Assigned task A: In the dataset entries, from the line containing "coordinates (774, 126)." through the final entry, inclusive, rewrite those lines with "screenshot" replaced by "screen capture". Leave everything else unchanged.

Categories
Cryptography Cryptography (Incomprehensible)

Unbalanced Oil and Vinegar, Part I

Introduction

While there are many schemes discussed in the currently ongoing second onramp for PQC signatures, Unbalanced Oil and Vinegar (UOV) is both one of the most serious contenders and also an extremely curious scheme. In this three part blog series, we will take a closer look.

In a previous blog post, I looked at how to recover an UOV public key from loads of valid signatures. That blog post very intentionally left out a lot of details about the actual scheme, like why it is believed to be secure, or how the private key actually works.

It belongs to a larger family of multivariate schemes, which is most famous for having most of their members broken, with paper titles ranging from the rather dry “Cryptanalysis of the oil and vinegar signature scheme” to the very memeable “Breaking Rainbow Takes a Weekend on a Laptop“. Interestingly enough, for a field with this many broken schemes, Unbalanced Oil and Vinegar has so far stood the test of time. In this first part, we will try to understand why the underlying hard problem, multivariate quadratic equations, is hard.

What solves polynomial equations

If you want to cut this blog post short, you can just read the last section, about why the problem is NP-complete. It is independent from the rest of the blog post, and I think slightly easier to understand. Doing so however, misses out on building some deeper understanding of what it means to solve systems of polynomial equations.

Assigned task B: From the post on Unbalanced Oil and Vinegar, reproduce word for word the passage between "Unbalanced Oil and Vinegar, Part" and "key actually works.", inclusive.

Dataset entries
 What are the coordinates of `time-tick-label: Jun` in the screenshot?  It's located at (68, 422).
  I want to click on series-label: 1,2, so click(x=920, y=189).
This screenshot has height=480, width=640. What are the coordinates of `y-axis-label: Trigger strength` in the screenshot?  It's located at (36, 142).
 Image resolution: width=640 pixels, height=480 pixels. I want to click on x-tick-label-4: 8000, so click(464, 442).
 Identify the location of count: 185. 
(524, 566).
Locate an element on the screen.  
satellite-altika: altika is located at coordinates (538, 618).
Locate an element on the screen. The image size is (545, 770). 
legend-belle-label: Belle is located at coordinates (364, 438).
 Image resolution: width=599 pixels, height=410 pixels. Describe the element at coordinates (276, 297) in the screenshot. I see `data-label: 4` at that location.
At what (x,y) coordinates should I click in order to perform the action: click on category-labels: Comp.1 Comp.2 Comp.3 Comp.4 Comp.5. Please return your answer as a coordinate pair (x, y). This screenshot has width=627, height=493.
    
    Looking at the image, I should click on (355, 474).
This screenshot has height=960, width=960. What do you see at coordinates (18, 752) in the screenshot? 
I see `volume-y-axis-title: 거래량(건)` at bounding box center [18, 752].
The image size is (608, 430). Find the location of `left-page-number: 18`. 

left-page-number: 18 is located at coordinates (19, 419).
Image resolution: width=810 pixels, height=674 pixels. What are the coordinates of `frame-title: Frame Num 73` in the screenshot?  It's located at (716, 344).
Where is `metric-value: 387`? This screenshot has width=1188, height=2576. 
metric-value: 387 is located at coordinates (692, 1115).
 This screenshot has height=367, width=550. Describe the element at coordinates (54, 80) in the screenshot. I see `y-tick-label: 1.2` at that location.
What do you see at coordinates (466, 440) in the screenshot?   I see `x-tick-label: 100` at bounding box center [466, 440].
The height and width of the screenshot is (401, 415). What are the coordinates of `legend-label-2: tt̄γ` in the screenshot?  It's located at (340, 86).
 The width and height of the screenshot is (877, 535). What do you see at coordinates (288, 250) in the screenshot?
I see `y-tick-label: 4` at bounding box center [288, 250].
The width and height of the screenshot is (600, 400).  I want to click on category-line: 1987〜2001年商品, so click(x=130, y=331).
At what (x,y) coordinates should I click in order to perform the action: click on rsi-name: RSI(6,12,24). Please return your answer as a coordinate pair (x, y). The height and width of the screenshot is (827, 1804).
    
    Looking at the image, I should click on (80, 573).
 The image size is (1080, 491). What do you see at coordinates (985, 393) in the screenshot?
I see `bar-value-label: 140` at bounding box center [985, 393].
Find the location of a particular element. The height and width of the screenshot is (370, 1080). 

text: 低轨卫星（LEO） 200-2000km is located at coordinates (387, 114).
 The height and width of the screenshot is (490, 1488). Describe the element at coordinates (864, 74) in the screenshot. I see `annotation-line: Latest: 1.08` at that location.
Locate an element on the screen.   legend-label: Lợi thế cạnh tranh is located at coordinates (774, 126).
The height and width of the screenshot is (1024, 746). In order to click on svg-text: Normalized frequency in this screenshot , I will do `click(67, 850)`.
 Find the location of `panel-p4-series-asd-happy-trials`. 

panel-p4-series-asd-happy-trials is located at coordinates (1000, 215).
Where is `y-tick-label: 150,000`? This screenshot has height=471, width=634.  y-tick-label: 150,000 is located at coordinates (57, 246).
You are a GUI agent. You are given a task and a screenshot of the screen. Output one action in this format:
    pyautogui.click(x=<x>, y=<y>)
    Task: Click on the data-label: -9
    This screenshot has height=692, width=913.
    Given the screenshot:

Answer box A:
Locate an element on the screen.   legend-label: Lợi thế cạnh tranh is located at coordinates (774, 126).
The height and width of the screen capture is (1024, 746). In order to click on svg-text: Normalized frequency in this screen capture , I will do `click(67, 850)`.
 Find the location of `panel-p4-series-asd-happy-trials`. 

panel-p4-series-asd-happy-trials is located at coordinates (1000, 215).
Where is `y-tick-label: 150,000`? This screen capture has height=471, width=634.  y-tick-label: 150,000 is located at coordinates (57, 246).
You are a GUI agent. You are given a task and a screen capture of the screen. Output one action in this format:
    pyautogui.click(x=<x>, y=<y>)
    Task: Click on the data-label: -9
    This screen capture has height=692, width=913.
    Given the screen capture:

Answer box B:
Unbalanced Oil and Vinegar, Part I

Introduction

While there are many schemes discussed in the currently ongoing second onramp for PQC signatures, Unbalanced Oil and Vinegar (UOV) is both one of the most serious contenders and also an extremely curious scheme. In this three part blog series, we will take a closer look.

In a previous blog post, I looked at how to recover an UOV public key from loads of valid signatures. That blog post very intentionally left out a lot of details about the actual scheme, like why it is believed to be secure, or how the private key actually works.